When she was 15, Jenkins herself was a YAP participant; and like the youth she now works with at the agency, she faced complex challenges.
“I was very stubborn — didn’t want to do anything; afraid to let them [the YAP team] come in and help me.”
Founded in 1975, YAP is a national nonprofit in 35 states and Washington, DC that partners with youth justice, child welfare, behavioral health, education, and other systems to deliver community-based services as an alternative to incarceration and residential treatment and placements. YAP’s evidence-based wraparound services model is also part of the nonprofit’s growing community violence intervention and prevention work in communities across the nation. Using zip code-based staff recruitment, YAP hires culturally responsive Advocates, Behavioral Health staff, and Credible Messengers to work with young people and their families at home, school, and other community-based sites. YAP teams are trained to empower program participants with skills to put their lives on a positive track by connecting them with individualized tools — including basic needs resources — to help them see and nurture their strengths and give back to their communities.
“I was born into foster care,” Jenkins said. “I was adopted by a very kind couple when I was eight. They had two kids and they also had adopted my biological brother, but after being bounced from home-to-home, I had trouble trusting people and was having a lot of emotional issues.”
In addition to moving a lot as a child in the foster care system, by the time she was adopted, Jenkins had lived briefly with her father before she was a toddler and had vivid memories of visiting him after that when he was in prison.
Compounding her pain and confusion, she had never lived with her biological mother and was aware that she had other siblings throughout the city whom she didn’t know.
By her early teens, Jenkins had experienced multiple arrests and placements in numerous detention and residential care facilities. She said that while her adopted parents never turned away from her, a judge returned her to the child welfare system. That was when she became a participant in YAP where she began to work with a team of Advocates who believed in her from the start and never gave up on her.
“Marlon, Antoine, E’Ron, Lanita, Jasmine, Shaquita, Nikki – they saw something I didn’t see in myself,” she said.
By then, Jenkins was a freshman at a high school that specializes in working with students with serious behavioral and other health needs.
“My Advocates helped me get back into regular school; and when I would mess up, they encouraged me, telling me, ‘You’re better than this.”
Jenkins said her YAP Advocates helped her strengthen her bond with her adopted foster parents (the Jenkins’) and empowered her with tools that helped her begin to rebuild a relationship with her biological father and start fresh with her mother and siblings with whom she had recently connected.
“Lanita helped me with the situation with my mom — helped me understand her story.

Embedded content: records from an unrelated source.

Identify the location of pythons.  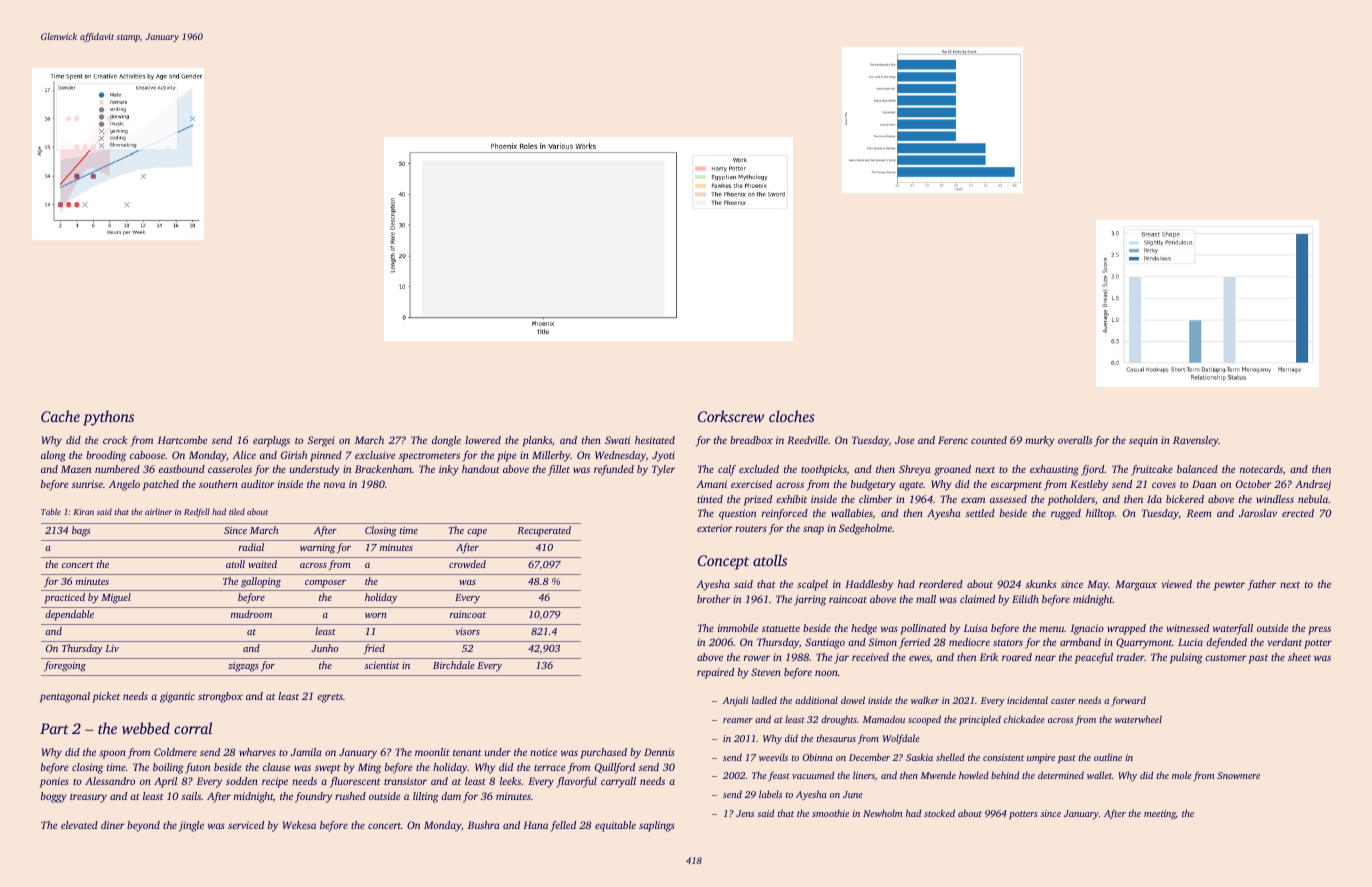
(108, 418).
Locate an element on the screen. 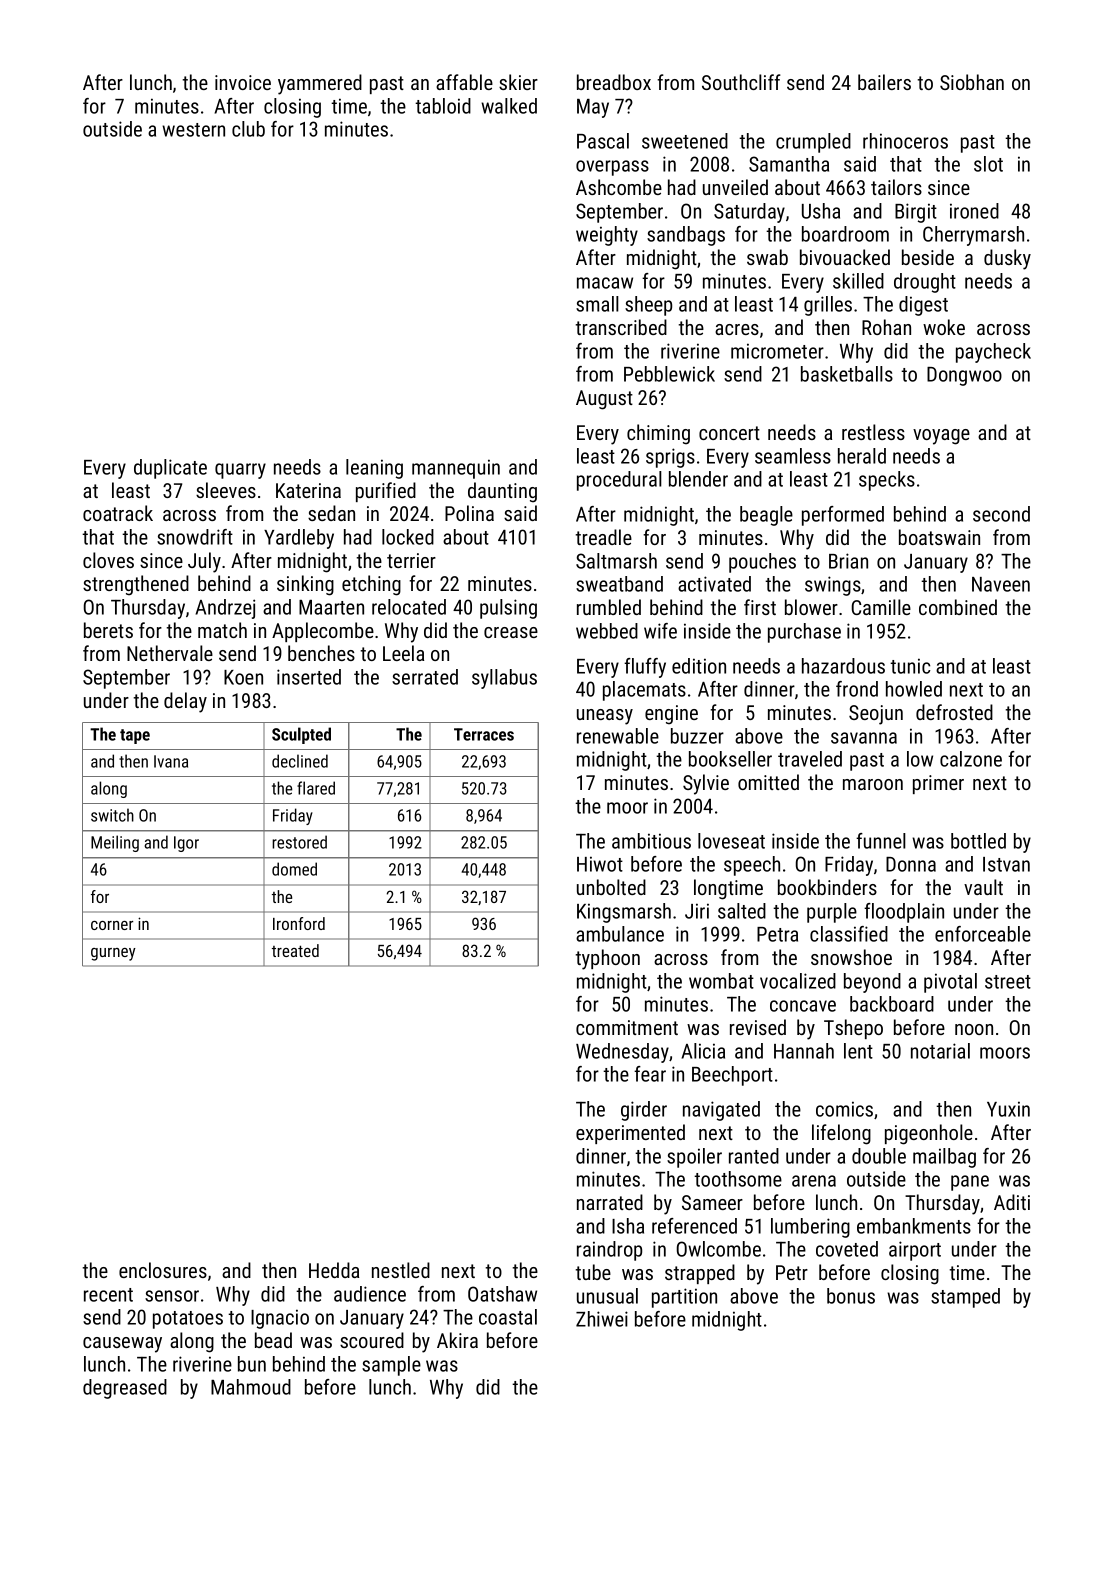  vocalized is located at coordinates (798, 981).
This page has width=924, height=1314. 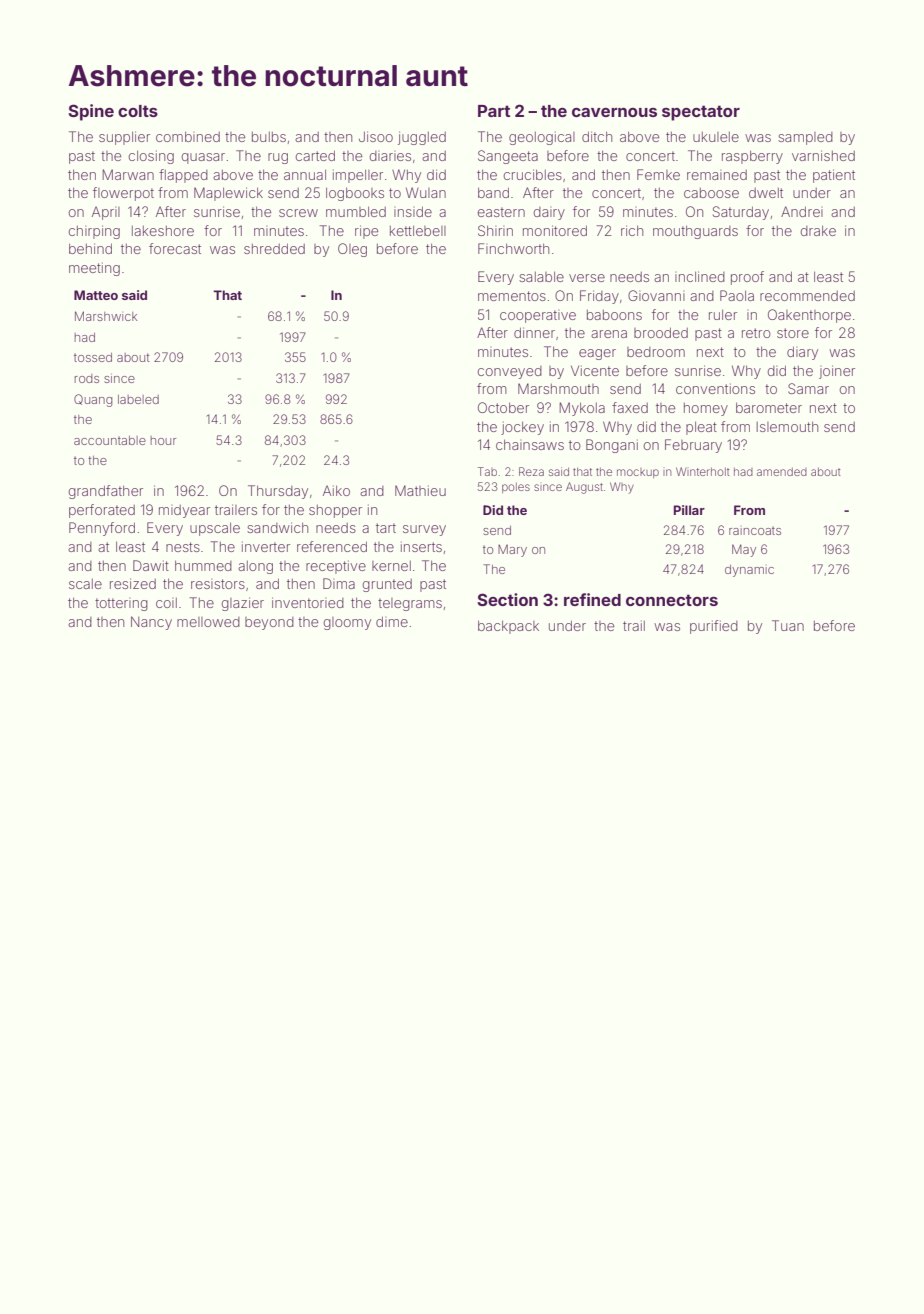 I want to click on Mathieu, so click(x=420, y=490).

She met my mom and would invite her and some of my other siblings out with us to help build that bond,” Jenkins said. “If I never listed to Lanita, I would never know what my mom went through herself.”
She credits her whole team of YAP Advocates for helping her stay on track and graduate high school.
In 2023, Jenkins was back at YAP as a young adult, but not as a program participant. This time, she was applying for a job.
“I wanted to come back and give back to kids the way my Advocates gave back to me,” she said.
So far, as a YAP Advocate, Jenkins has worked with nine program participants. She said they are all making progress, “baby steps,” as she described it.
“Building trust is the first step. I give them hope that I’m not going to just be in and out of their lives. They need to know someone will be there steady,” she said.
Jenkins’ superpower as a YAP Advocate is the experience that she shares with those she serves — kids who are systems involved with complex childhoods that are difficult to navigate.
“I tell them, If I can do it, so can you.”